Alan Johnson had the following to say:
'We want foreign students to come here to study, not to work illegally, and today we have set out necessary steps which will maintain the robustness of the system we introduced last year. I make no apologies for that.'
In addition, other Tier 4 student visa requirements include:
- You will not be able to study below degree level if the course includes a work placement unless the course is being provided by a university, college or training provider with the status of 'highly trusted sponsor';
- If you wish to study in the UK below foundation degree level or wish to study English you will need to demonstrate your English language ability by passing an approved secure test.
- It will be more difficult to become a 'highly trusted sponsors' of foreign students. However, it is expected that all publicly funded universities and colleges will count as highly trusted. UK immigration says that they will bring in a rapid and rigorous system to make sure that private training colleges also qualify for this status as soon as possible.
The UK Government also mentioned in their announcement that they recognise that "...genuine international students bring - economically, academically and socially - to the country as a whole, as well as to the universities and colleges in which they study...." Since March 2009 all foreign students are required to be sponsored by a college licensed by the UK Border Agency. They also need to show that they have sufficient funds to support themselves in the UK. The number of institutions able to sponsor students has gone down from over 4,000 to about 2,000 now.
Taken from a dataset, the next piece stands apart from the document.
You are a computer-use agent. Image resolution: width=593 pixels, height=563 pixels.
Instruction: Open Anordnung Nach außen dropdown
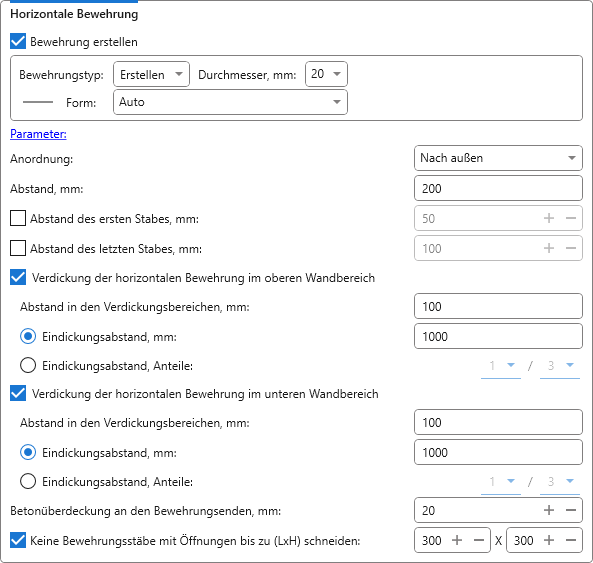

Pat McFadden, the Minister for Business, Innovation and Skills, said:
'Genuine international students are welcome in the UK. They make a significant contribution to the academic and cultural life of the universities and colleges where they study, and bring over £5.3bn to our economy each year. But where there is abuse it undermines the position of genuine students as much as anyone else.
'It is important that we protect the reputation and quality of our institutions by ensuring only legitimate students are able to benefit from the courses they offer. This is why we will work closely with the sector to implement the recommendations of this review.'
Alan Johnson also had the following to say:
'We have already made fundamental changes to the immigration system to control migration in a way that is firm, and has a positive impact on our work force and economy.
'From 2011 we will put the mechanisms in place that will ensure that people who are allowed to become citizens have earned their right to stay here.
'We will do this using a points test, giving us the ability to take clear, enforceable decisions about who should be allowed to stay permanently, with the flexibility to raise or lower the threshold for citizenship, depending on the current interests of the country and economy.'
There has recently been discussion in the UK that the UK immigration system is now too restrictive. This may not be in the best long term interests of the UK. Immigration to the UK has in the past led to significant economic growth in the UK.